3. Con il terzo motivo, deducendo violazione e falsa applicazione del D.P.R. n. 600 del 1973, art. 32, comma 1, n. 2, e violazione del D.Lgs. n. 471 del 1997, art. 6, comma 8, sostiene che gli importi dei prelevamenti ritenuti non giustificati avrebbero dovuto essere ridotti di tutti i movimenti in uscita per i quali era stata offerta documentazione che consentiva l’identificazione del “beneficiario” e che fossero pertanto “tracciabili”.
4. Con il quarto motivo censura la decisione impugnata per omesso esame circa un fatto decisivo del giudizio, in quanto i giudici di appello avrebbero tralasciato di valutare se i versamenti transitati sui conti correnti, giustificati per la gran parte (per Euro 43.890,00) quali restituzioni di somme anticipate alla figlia ed al genero per la ristrutturazione della casa di abitazione e per la restante parte quali dividendi contabilizzati dalla Tecnomarket s.r.l. e versati al coniuge quale socio all’80 per cento della società, potessero essere, in parte, considerati quali utili extrabilancio ricevuti nella qualità di socio occulto della predetta società, in violazione anche del divieto di cd. presunzione di secondo grado, come sostenuto dall’Ufficio.
5. Il secondo ed il quarto motivo, strettamente connessi, possono essere trattati congiuntamente e sono fondati, con assorbimento del terzo motivo.

#### Richiesta scritta A
Conta le righe dell'elenco in cui compare la parola "link" e scrivi soltanto il numero.

#### Dati forniti
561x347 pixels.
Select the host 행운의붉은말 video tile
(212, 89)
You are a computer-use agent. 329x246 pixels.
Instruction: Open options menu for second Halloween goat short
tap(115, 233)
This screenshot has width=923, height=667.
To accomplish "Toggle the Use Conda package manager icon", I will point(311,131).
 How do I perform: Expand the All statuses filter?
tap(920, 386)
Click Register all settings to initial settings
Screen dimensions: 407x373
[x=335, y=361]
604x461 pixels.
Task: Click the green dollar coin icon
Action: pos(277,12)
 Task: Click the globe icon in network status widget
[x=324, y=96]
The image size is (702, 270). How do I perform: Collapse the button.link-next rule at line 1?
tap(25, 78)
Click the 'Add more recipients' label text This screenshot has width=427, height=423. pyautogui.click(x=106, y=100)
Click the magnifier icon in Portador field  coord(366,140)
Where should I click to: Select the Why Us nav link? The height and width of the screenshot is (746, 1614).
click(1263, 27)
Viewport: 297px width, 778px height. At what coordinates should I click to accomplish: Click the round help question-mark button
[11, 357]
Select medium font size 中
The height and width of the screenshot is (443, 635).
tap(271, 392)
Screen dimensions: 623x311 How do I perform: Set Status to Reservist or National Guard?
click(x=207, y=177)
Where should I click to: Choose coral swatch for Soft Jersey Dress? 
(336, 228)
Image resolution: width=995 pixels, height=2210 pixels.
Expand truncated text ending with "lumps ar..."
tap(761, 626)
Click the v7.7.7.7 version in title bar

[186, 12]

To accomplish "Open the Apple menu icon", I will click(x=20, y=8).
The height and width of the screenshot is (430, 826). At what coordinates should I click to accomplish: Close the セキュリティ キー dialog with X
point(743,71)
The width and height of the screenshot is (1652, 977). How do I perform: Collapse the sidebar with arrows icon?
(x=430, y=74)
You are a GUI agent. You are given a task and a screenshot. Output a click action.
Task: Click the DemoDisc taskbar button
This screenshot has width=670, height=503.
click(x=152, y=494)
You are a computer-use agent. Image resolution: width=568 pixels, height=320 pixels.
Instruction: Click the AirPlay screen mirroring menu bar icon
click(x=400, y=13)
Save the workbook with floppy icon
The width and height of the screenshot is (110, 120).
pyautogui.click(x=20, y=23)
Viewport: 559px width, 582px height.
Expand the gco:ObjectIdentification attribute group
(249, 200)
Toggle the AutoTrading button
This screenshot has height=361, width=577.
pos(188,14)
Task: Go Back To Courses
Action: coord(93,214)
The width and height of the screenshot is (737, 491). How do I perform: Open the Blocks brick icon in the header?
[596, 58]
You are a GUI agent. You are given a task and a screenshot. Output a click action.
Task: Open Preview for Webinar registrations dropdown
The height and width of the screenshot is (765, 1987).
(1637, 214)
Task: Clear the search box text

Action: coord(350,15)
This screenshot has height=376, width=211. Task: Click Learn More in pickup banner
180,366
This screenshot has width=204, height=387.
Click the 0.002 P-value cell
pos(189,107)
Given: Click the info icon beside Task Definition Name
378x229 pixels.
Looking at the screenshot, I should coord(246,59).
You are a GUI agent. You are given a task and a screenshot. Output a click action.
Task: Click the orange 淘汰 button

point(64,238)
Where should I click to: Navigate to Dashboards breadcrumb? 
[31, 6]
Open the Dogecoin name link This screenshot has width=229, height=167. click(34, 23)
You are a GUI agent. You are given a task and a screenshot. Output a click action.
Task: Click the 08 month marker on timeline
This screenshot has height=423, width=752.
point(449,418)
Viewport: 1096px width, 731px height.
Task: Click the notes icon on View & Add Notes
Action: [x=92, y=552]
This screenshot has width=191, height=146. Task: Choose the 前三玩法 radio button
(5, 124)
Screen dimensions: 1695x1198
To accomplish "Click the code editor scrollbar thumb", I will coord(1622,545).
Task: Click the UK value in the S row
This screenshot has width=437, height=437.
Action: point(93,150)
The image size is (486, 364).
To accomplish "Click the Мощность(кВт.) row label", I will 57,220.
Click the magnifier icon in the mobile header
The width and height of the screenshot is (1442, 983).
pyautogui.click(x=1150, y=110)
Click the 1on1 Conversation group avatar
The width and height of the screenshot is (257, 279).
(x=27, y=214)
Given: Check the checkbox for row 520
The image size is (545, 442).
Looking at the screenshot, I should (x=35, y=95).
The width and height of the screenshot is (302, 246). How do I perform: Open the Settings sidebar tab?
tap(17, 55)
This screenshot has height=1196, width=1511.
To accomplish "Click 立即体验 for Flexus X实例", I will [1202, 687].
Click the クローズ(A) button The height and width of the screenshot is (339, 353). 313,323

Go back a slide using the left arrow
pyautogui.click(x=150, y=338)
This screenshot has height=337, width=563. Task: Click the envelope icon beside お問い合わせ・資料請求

#### Richiesta scritta B
Quali familiari vengono nominati nel brano sui motivi di ricorso? Elencali tutti.

#### Risposta corretta A
3

#### Risposta corretta B
La figlia, il genero, il coniuge